• [Partes do exercício]
A: No texto sobre segurança energética e mudança climática, quais são as preocupações da Agência Internacional de Energia com a retirada da energia nuclear do cardápio de soluções?
B: Reproduza o trecho do texto sobre segurança energética e mudança climática, começando em "Em contrapartida, pode-se" e seguindo até "privilegiando as renováveis.".

• [Texto para leitura]
_ _ _ _ _ _ _
É nessa mesma direção que se encontram as preocupações da Agência Internacional de Energia com o acidente de Fukushima e a retirada da nuclear desse cardápio de soluções: fortalecimento dos combustíveis fósseis e aumento das emissões.

O papel do gás natural como o combustível da transição dos fósseis para os renováveis também segue o mote da compatibilização entre o enfrentamento das causas da mudança climática e uma visão de segurança energética que contempla a manutenção do padrão de consumo mediante a utilização de um combustível fóssil “melhor” do que os outros.

Essas estratégias representam uma vertente de política energética que contempla o enfrentamento da mudança climática sem a mudança do padrão consumo; no limite uma transição “indolor”.

Em contrapartida, pode-se considerar que a gravidade da mudança climática global não permite a manutenção do atual padrão de consumo, o que implica em uma relação entre segurança energética e mudança climática distinta das anteriores e marcada pela forte redução do consumo e pela mudança radical do conteúdo da matriz, privilegiando as renováveis.
_ _ _ _ _ _ _
• [Segmento de dados]
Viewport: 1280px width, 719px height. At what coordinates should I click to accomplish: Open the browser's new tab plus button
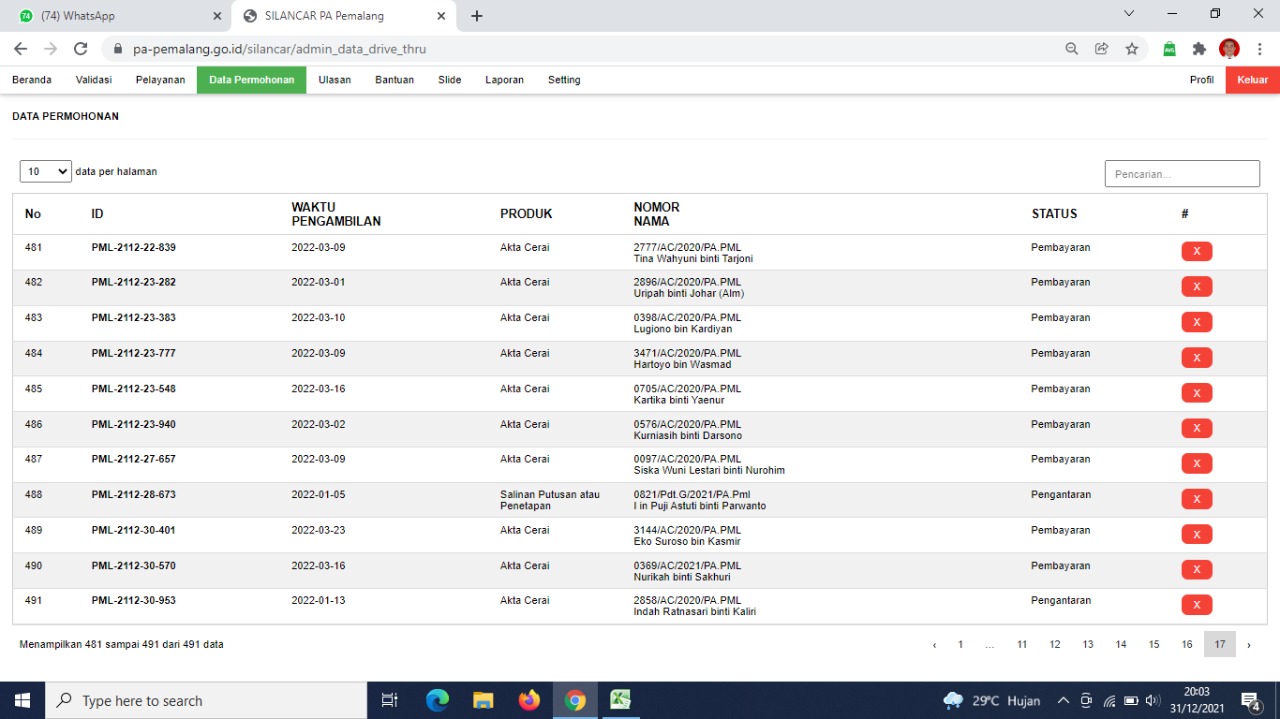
_ _ _ _ _ _ _
• [Respostas esperadas]
A: O fortalecimento dos combustíveis fósseis e o aumento das emissões.

B:
Em contrapartida, pode-se considerar que a gravidade da mudança climática global não permite a manutenção do atual padrão de consumo, o que implica em uma relação entre segurança energética e mudança climática distinta das anteriores e marcada pela forte redução do consumo e pela mudança radical do conteúdo da matriz, privilegiando as renováveis.